While Rommé professed a belief that he could ignore Chapman’s letters based
upon Johnson-Hughes’ allegedly contrary assurances, the lawyer for Defendants considered the March 7, 2006 letter from the FWS of sufficient importance that he filed a formal response to the letter with the WV PSC. In his response, Defendants’ attorney acknowledged that FWS’s recommendations included three years of seasonal vertical radar surveys, seasonal acoustic surveys, seasonal thermal imaging surveys, and surveys
to detect Indiana bats and Virginia big-eared bats emerging from local caves during spring, as well as an additional two years of mist-netting surveys. Letter from Lee F. Feinberg, Spilman Thomas & Battle, PLLC, to Sandra Squire, Executive Secretary, W. Va. Pub. Serv. Comm’n, at 2 (Apr. 3, 2006) (Defs.’ Ex. 79) (attaching Beech Ridge Energy’s response to the March 7, 2006 letter from the FWS). The principal reason cited by Defendants’ attorney for opposing these recommendations was the financial burden
on Defendants and delaying construction of the project, not a disagreement as to the merits of the recommended actions. Id.
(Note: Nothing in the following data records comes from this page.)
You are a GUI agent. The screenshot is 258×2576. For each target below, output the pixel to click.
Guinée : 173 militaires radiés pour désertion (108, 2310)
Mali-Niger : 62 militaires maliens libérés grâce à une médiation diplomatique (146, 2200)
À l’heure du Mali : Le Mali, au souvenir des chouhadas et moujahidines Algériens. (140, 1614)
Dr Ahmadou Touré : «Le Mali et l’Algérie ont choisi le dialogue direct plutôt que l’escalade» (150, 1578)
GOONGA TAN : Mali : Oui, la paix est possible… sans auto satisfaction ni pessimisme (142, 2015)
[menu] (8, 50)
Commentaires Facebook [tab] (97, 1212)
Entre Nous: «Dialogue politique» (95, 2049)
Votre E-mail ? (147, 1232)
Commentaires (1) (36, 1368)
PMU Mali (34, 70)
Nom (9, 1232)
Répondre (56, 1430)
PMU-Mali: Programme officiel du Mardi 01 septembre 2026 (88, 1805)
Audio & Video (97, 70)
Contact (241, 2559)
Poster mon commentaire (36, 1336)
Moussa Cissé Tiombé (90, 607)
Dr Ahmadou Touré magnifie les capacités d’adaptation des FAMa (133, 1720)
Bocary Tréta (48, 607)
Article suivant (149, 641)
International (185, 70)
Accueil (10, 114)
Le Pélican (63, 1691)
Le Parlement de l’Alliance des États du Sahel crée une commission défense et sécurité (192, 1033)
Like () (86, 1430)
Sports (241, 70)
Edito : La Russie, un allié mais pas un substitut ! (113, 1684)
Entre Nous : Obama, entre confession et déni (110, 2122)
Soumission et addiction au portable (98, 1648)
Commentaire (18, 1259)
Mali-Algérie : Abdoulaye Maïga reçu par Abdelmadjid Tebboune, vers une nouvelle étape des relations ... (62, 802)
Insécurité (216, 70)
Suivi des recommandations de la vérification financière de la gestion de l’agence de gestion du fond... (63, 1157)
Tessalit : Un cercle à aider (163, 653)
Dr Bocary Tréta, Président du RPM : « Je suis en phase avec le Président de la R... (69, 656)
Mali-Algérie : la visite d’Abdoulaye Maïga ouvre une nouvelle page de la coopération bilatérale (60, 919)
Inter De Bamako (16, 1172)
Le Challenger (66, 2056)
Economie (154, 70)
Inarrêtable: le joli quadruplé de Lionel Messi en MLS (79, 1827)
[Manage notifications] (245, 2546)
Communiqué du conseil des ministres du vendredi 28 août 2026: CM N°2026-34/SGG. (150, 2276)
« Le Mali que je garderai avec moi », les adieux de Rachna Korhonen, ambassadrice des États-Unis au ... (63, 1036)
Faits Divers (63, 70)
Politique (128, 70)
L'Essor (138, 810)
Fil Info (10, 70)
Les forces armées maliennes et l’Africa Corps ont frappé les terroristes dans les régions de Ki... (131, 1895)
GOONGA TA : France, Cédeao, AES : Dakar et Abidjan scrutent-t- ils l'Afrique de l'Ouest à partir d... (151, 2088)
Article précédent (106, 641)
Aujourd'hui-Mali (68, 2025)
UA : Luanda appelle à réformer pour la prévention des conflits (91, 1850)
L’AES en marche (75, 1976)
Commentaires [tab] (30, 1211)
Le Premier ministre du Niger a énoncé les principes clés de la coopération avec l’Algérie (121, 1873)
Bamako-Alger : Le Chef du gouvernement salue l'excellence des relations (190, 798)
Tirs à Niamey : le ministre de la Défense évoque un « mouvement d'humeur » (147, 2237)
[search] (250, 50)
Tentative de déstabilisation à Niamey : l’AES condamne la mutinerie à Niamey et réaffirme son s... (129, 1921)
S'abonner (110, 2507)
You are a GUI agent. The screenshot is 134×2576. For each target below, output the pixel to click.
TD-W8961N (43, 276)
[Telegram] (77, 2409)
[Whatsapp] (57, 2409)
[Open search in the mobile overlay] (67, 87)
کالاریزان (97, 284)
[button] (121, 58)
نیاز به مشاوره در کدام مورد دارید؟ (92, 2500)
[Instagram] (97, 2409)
Had Rommé listened more carefully to what he was told repeatedly, Defendants would not be in the unfortunate situation in which they now find themselves. It is clear that Rommé adopted a “minimalist” approach to his responsibilities and that he “neither strained very hard nor looked very far” in his effort to find Indiana bats. Montgomery County v. Leizman, 303 A.2d 374, 380 (Md. 1973). Searching for bats near proposed wind turbine locations for one year instead of three,[FN: 54 BHE conducted a mist-net survey near proposed wind turbine locations in July 2005 and a mist-net survey along the transmission line in June 2006.] looking in one season rather than three, and using only one method to detect bats was wholly inadequate to a fair assessment.
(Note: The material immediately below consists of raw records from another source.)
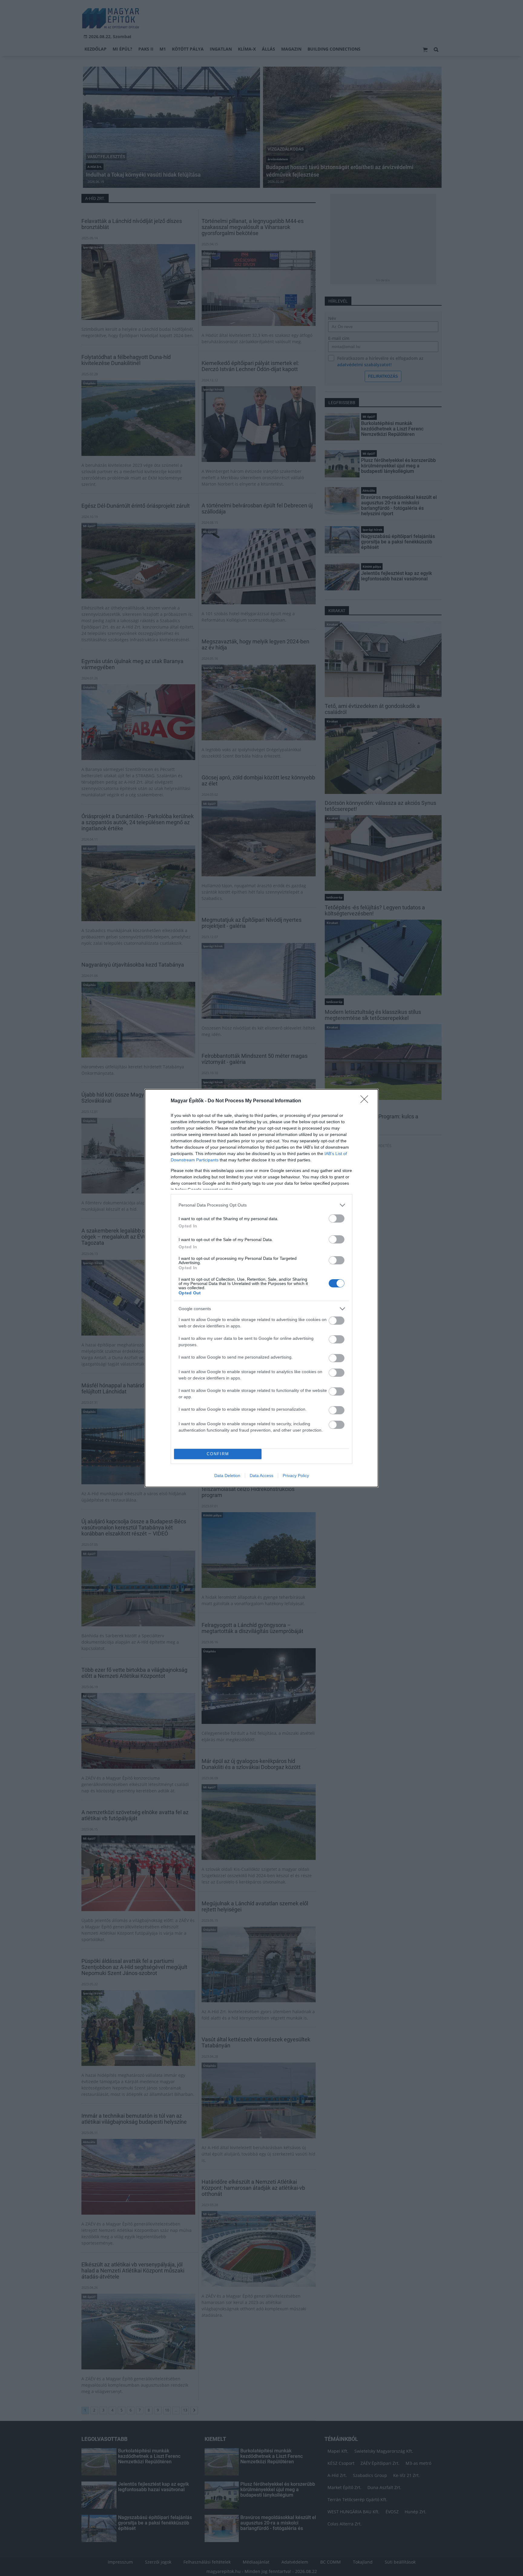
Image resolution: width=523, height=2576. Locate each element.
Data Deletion (227, 1475)
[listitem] (261, 1205)
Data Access (261, 1475)
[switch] (336, 1218)
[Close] (366, 1101)
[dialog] (261, 1288)
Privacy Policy (296, 1475)
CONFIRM (218, 1454)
Second, acceptance of Rommé’s testimony would lead one to conclude that there are serious personnel management issues within the FWS, including subordinates routinely countermanding instructions given by superiors. The Court is skeptical of his testimony, but to the extent that there is any truth to Rommé’s characterizations of his conversations with Johnson-Hughes, the FWS should carefully review its procedures to be certain that subordinates do not undermine official communications. The only thing
that is clear from the record is that the responses of the FWS to some of the
communications from Defendants were relatively slow. See, e.g., Letter from Thomas R. Chapman, Field Supervisor, U.S. Fish and Wildlife Serv., W. Va. Field Office, to Russ Rommé, Director, BHE Envtl., Inc. (Mar. 7, 2006) (Pls.’ Ex. 97) (stating that the March 7, 2006 letter was in response to a letter from Rommé dated July 7, 2005).
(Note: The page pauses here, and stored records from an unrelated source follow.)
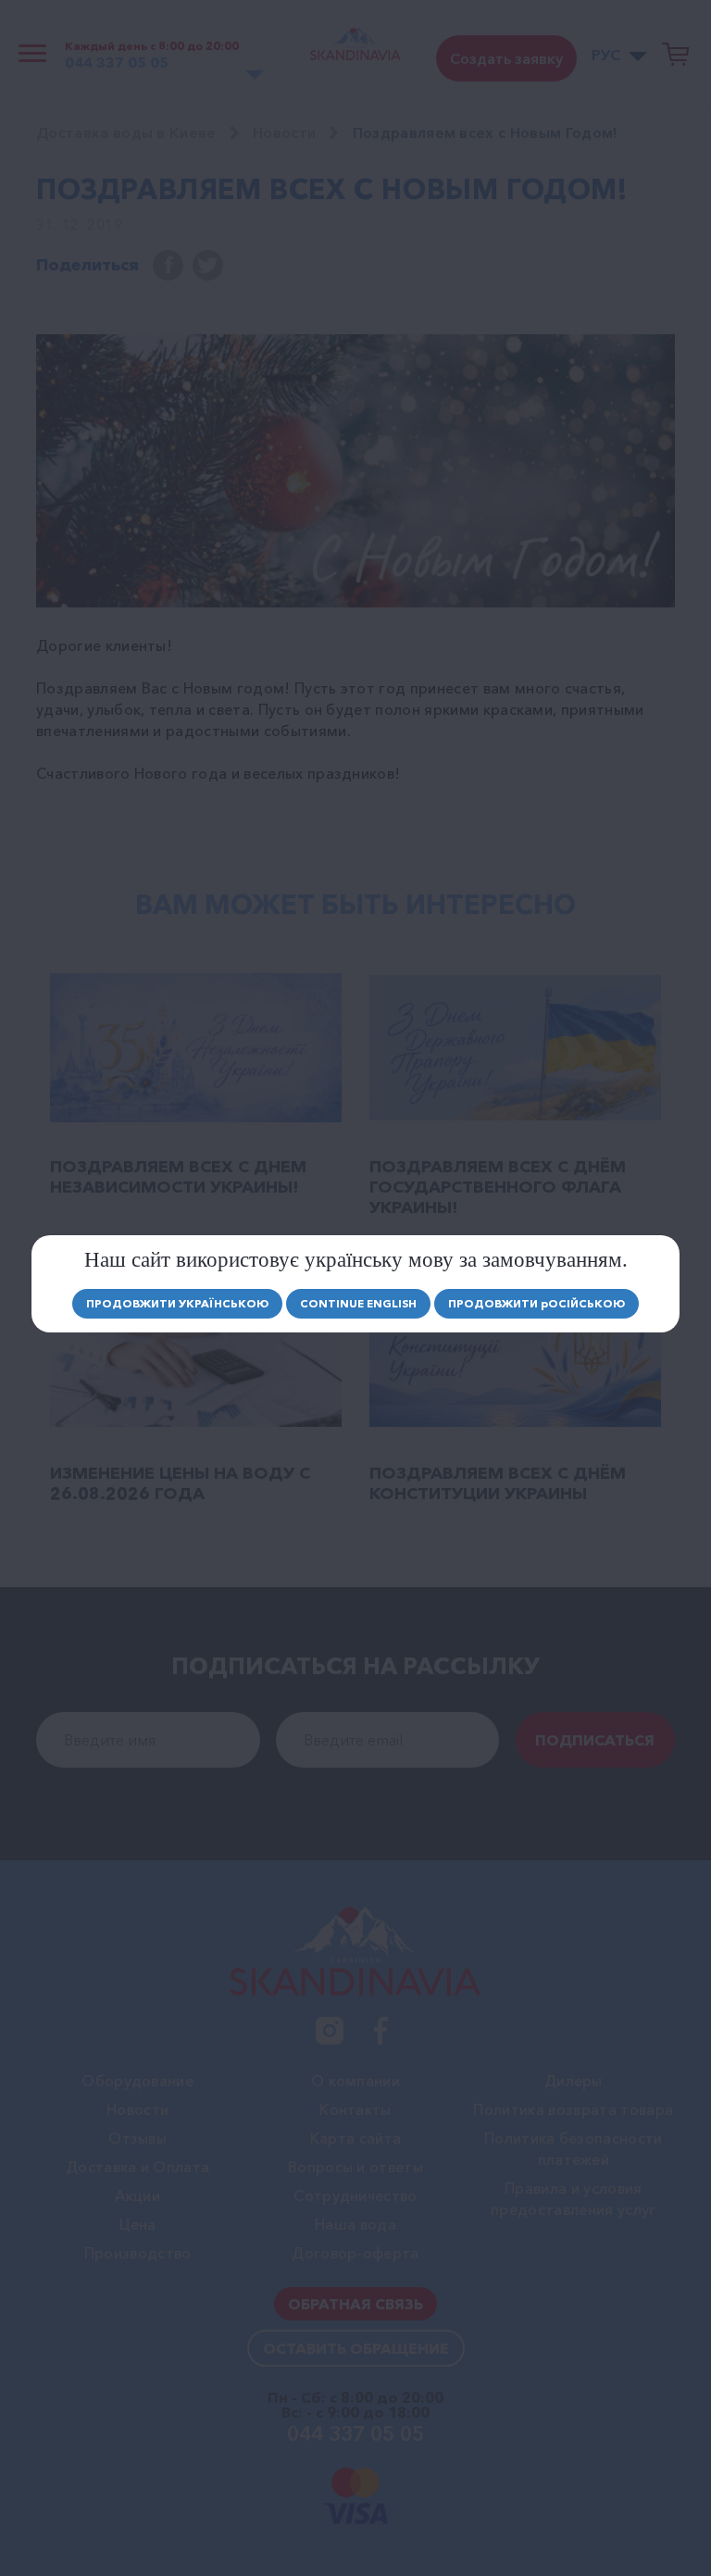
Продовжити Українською (177, 1303)
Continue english (358, 1303)
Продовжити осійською (536, 1303)
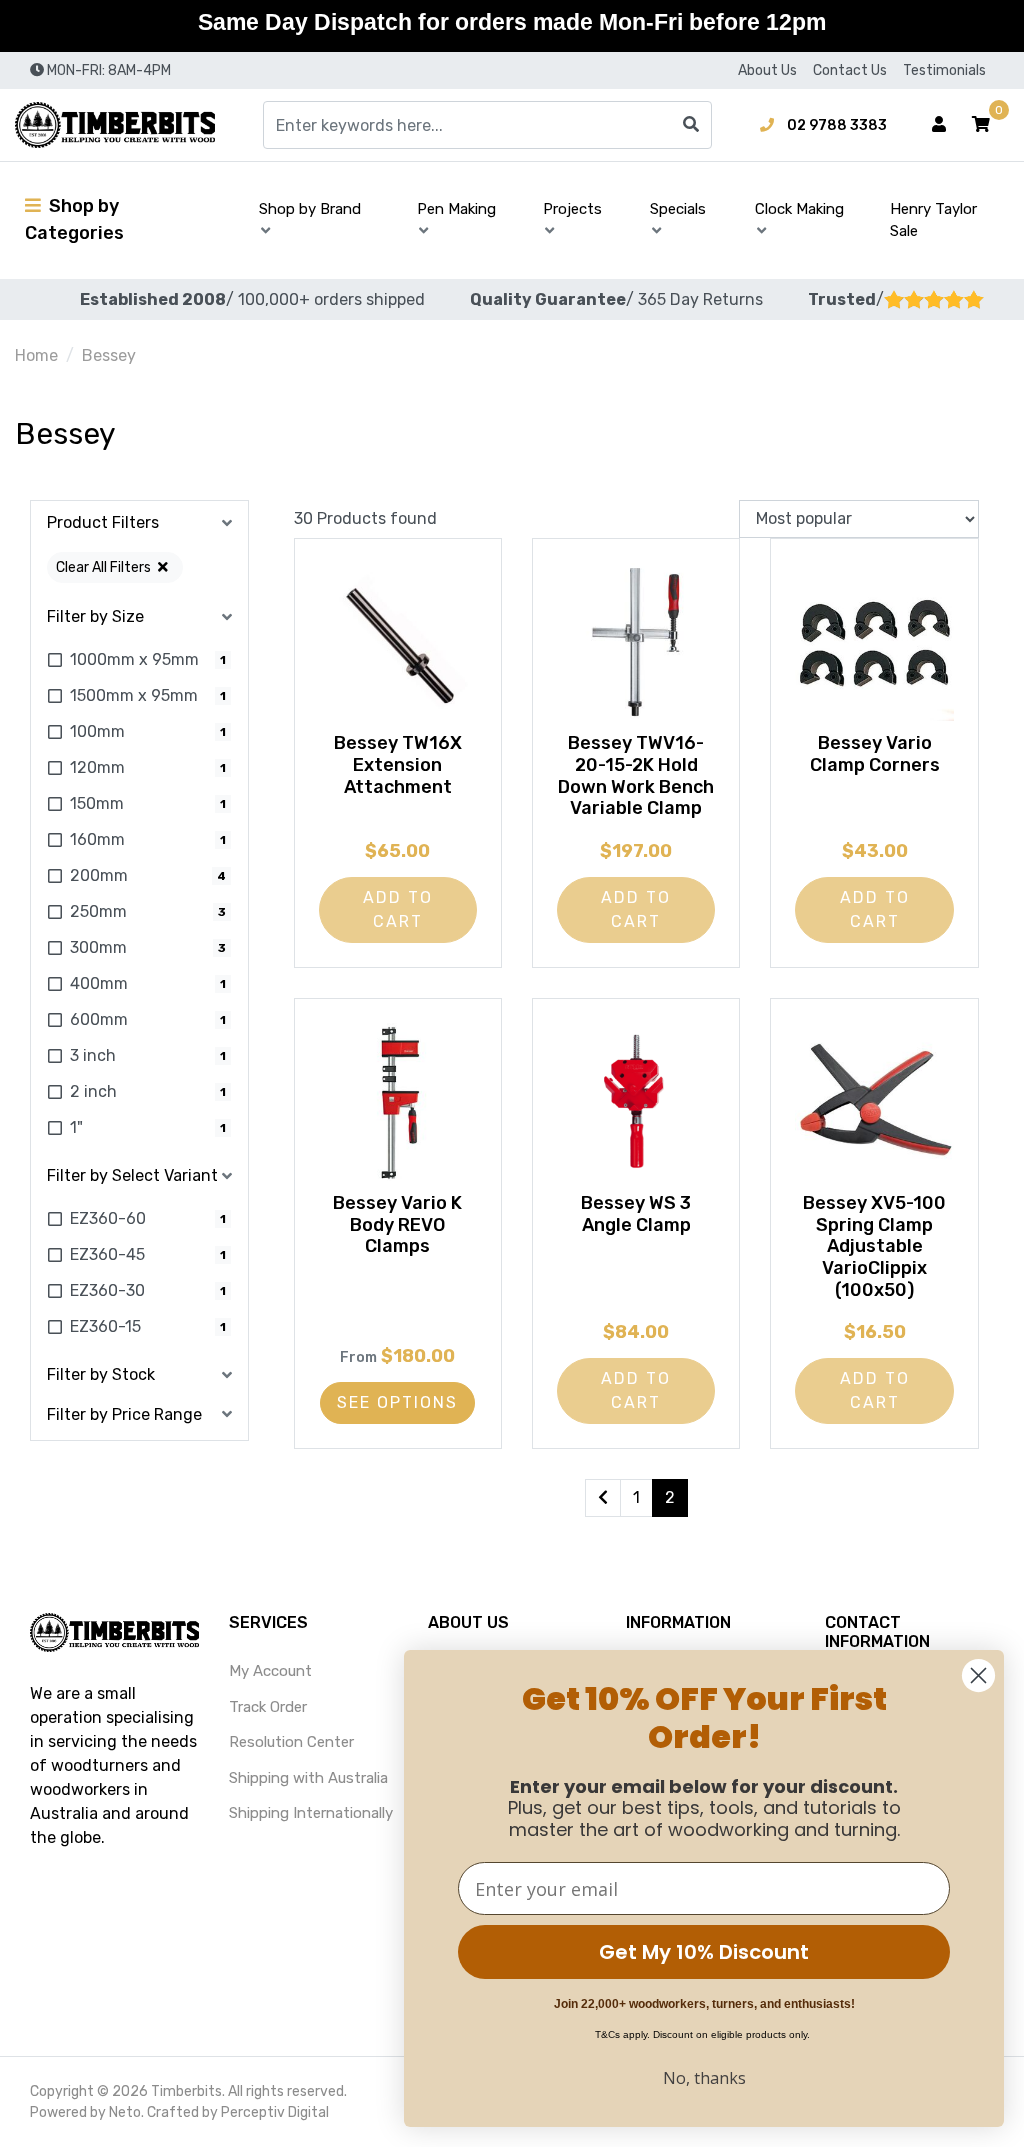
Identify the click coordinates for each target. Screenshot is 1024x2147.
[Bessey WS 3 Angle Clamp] (636, 1102)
This Court has concluded that the only avenue available to Defendants to resolve the self-imposed plight in which they now find themselves is to do belatedly that which they should have done long ago: apply for an ITP. The Court does express the concern that any extraordinary delays by the FWS in the processing of a permit application would frustrate Congress’ intent to encourage responsible wind turbine development. Assuming that Defendants now proceed to file an application for an ITP, the Court urges the FWS to act with reasonable promptness, but with necessary thoroughness, in acting upon that application.
The development of wind energy can and should be encouraged, but wind
turbines must be good neighbors. Accordingly, the Court will, albeit reluctantly, grant injunctive relief as discussed above.[FN: The Court wishes to express its sincere appreciation to Nicolas Mitchell, his law clerk, for extraordinary and invaluable assistance in reviewing the massive record in this case, conducting extensive research, and initial drafting of this opinion.]